EXERCISE OBJECTIVE ::
Print the lines below word for word, beginning with the first and ending with the line that holds "Maine Court Slams", and skip every picture.

Collected data
■ ■ ■

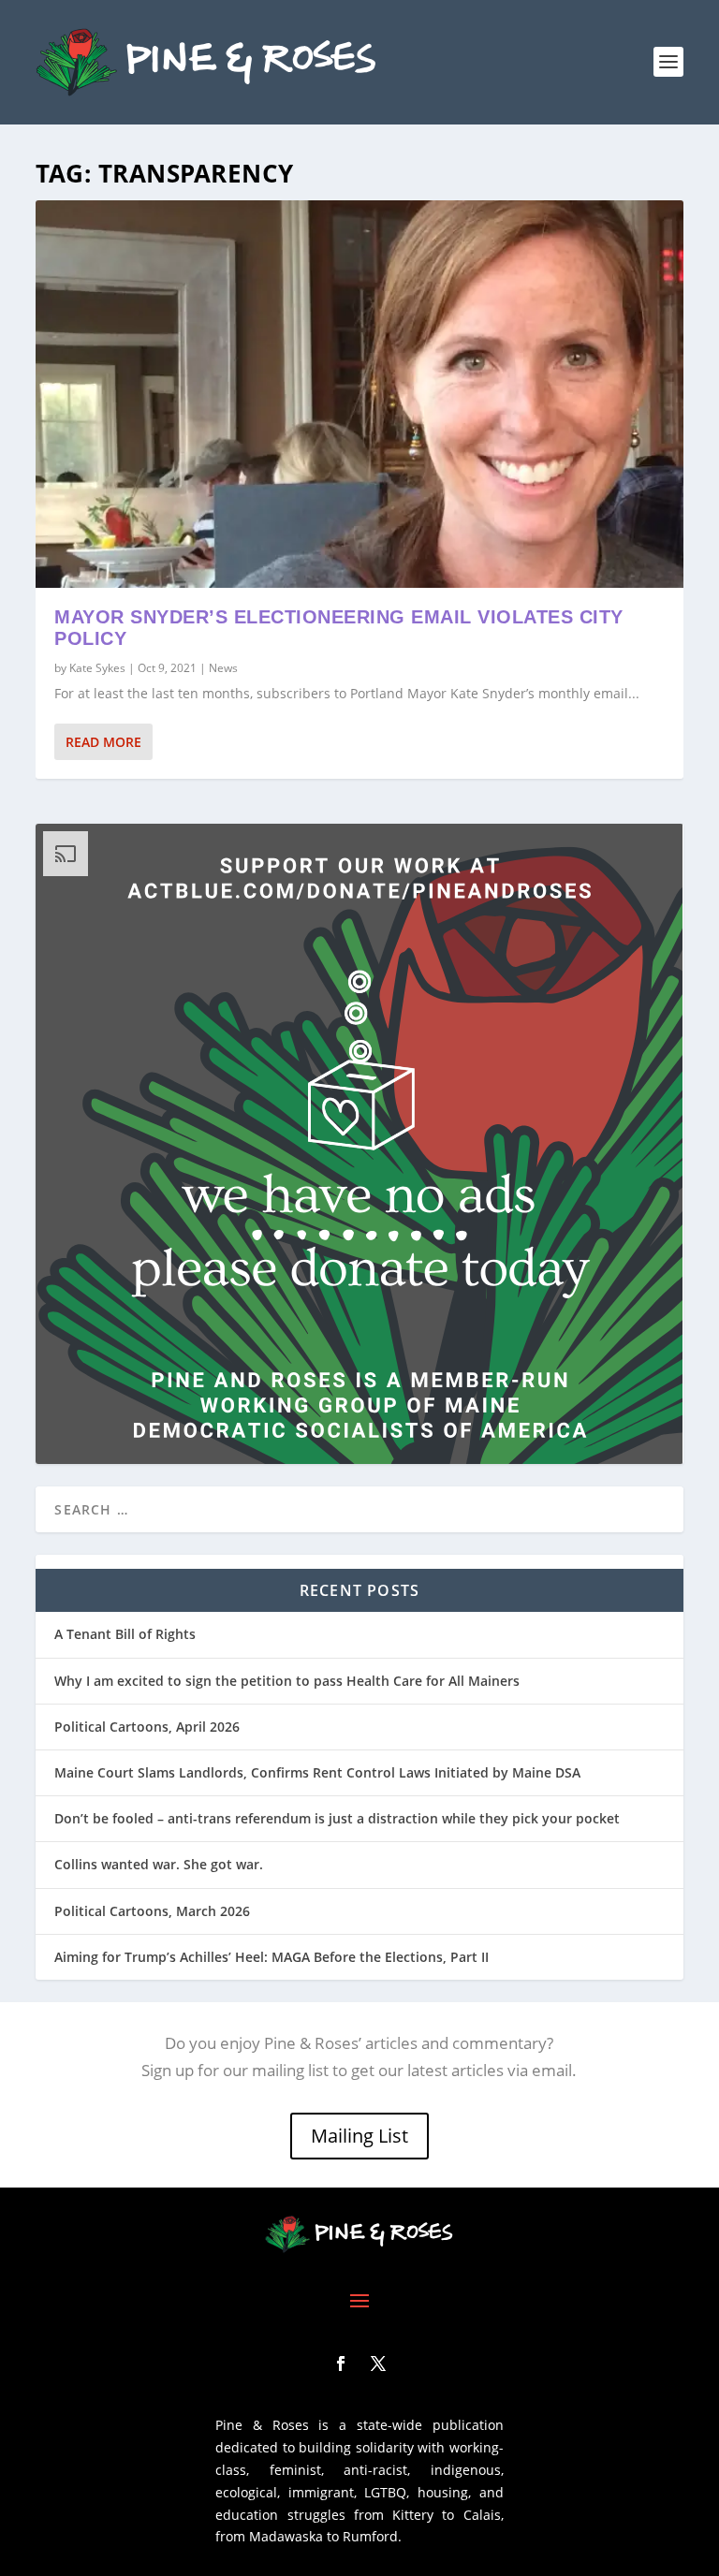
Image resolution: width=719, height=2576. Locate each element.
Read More (103, 742)
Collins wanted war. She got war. (158, 1864)
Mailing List (359, 2135)
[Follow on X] (378, 2363)
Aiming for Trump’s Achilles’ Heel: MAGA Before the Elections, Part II (271, 1957)
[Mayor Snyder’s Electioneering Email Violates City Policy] (359, 394)
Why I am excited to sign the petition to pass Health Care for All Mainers (287, 1681)
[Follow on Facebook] (341, 2363)
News (223, 668)
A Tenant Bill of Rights (125, 1634)
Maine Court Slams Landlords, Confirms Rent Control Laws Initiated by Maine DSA (317, 1772)
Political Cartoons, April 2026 (147, 1726)
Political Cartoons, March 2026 (152, 1911)
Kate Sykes (97, 668)
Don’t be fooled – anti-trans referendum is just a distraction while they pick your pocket (337, 1818)
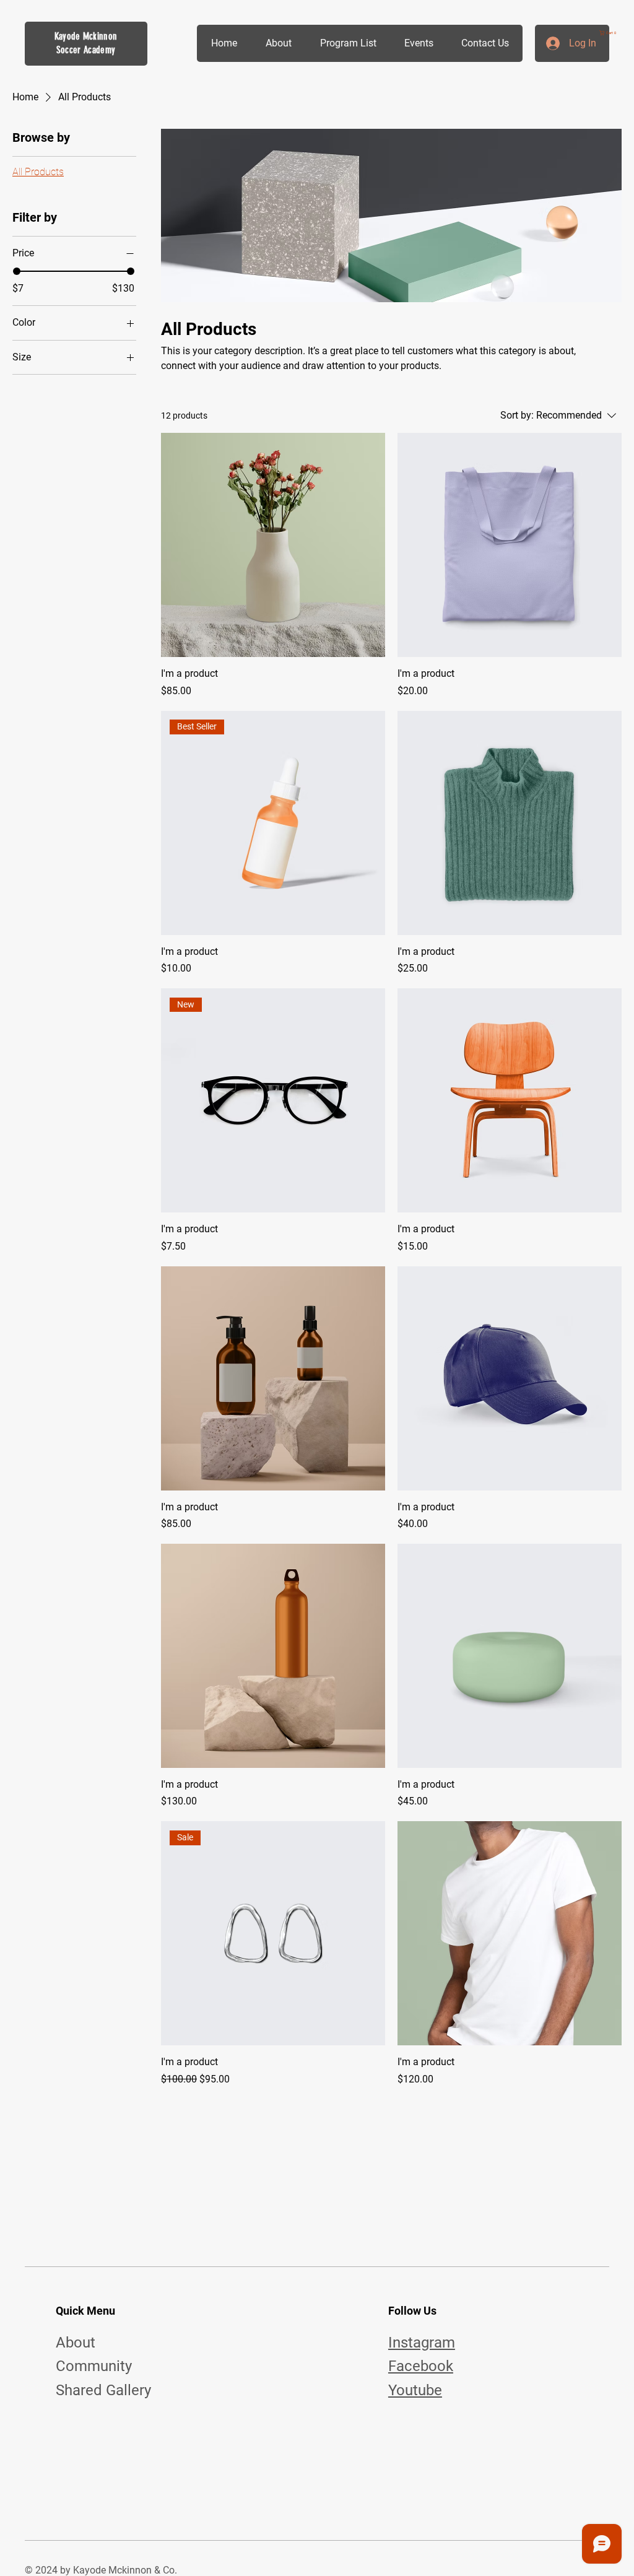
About (75, 2342)
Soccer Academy (85, 50)
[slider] (16, 271)
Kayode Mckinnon (86, 36)
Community (94, 2366)
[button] (609, 32)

■ ■ ■

RESPONSE BELOW ::
Image resolution: width=719, height=2576. Locate each element.
Read More (103, 742)
Collins wanted war. She got war. (158, 1864)
Mailing List (359, 2135)
[Follow on X] (378, 2363)
Aiming for Trump’s Achilles’ Heel: MAGA Before the Elections, Part II (271, 1957)
[Mayor Snyder’s Electioneering Email Violates City Policy] (359, 394)
Why I am excited to sign the petition to pass Health Care for All Mainers (287, 1681)
[Follow on Facebook] (341, 2363)
News (223, 668)
A Tenant Bill of Rights (125, 1634)
Maine Court Slams Landlords, Confirms Rent Control Laws Initiated by Maine DSA (317, 1772)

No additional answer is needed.